EXERCISE DESCRIPTION:
Nothing should appear in the answer except the line containing "You are a computer-use agent. 693x435 pixels." and the lines following it through the end of the listing, each given exactly.

EXERCISE MATERIAL:
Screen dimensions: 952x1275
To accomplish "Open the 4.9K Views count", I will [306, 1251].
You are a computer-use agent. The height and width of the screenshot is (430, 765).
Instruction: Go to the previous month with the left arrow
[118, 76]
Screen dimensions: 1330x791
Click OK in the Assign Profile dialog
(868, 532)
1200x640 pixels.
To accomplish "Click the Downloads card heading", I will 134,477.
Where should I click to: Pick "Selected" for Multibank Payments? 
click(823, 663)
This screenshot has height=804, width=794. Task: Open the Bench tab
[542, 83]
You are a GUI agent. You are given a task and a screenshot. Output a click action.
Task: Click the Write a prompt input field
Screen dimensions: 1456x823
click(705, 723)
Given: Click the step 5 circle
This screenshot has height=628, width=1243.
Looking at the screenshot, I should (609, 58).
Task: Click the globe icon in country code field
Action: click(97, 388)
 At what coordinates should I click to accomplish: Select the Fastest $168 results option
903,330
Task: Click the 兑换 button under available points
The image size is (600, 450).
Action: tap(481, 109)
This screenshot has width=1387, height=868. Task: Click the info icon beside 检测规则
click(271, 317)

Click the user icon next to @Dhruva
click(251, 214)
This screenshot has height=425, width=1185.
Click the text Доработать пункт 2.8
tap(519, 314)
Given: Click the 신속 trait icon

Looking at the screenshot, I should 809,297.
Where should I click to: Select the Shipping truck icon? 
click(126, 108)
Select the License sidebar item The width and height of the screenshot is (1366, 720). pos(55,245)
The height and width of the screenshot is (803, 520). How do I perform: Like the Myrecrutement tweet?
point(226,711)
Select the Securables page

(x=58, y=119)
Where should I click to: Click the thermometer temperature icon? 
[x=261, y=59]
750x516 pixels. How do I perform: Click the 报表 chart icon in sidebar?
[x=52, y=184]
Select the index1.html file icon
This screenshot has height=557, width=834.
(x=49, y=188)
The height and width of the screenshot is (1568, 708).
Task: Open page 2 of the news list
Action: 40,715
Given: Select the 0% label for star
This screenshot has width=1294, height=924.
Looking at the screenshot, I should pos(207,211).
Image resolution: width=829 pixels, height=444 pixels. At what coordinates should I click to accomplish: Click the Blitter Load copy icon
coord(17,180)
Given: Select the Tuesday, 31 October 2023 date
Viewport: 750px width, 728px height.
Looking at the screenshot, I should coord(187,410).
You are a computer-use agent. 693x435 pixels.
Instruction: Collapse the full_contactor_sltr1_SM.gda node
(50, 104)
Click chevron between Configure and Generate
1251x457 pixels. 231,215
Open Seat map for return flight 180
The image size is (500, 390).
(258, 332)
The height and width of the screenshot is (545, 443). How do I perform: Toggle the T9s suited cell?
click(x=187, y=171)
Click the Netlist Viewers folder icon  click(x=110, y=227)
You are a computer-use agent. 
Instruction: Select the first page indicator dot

ANSWER FOR THIS EXERCISE:
You are a computer-use agent. 693x435 pixels.
Instruction: Collapse the full_contactor_sltr1_SM.gda node
(50, 104)
Click chevron between Configure and Generate
1251x457 pixels. 231,215
Open Seat map for return flight 180
The image size is (500, 390).
(258, 332)
The height and width of the screenshot is (545, 443). How do I perform: Toggle the T9s suited cell?
click(x=187, y=171)
Click the Netlist Viewers folder icon  click(x=110, y=227)
You are a computer-use agent. 
Instruction: Select the first page indicator dot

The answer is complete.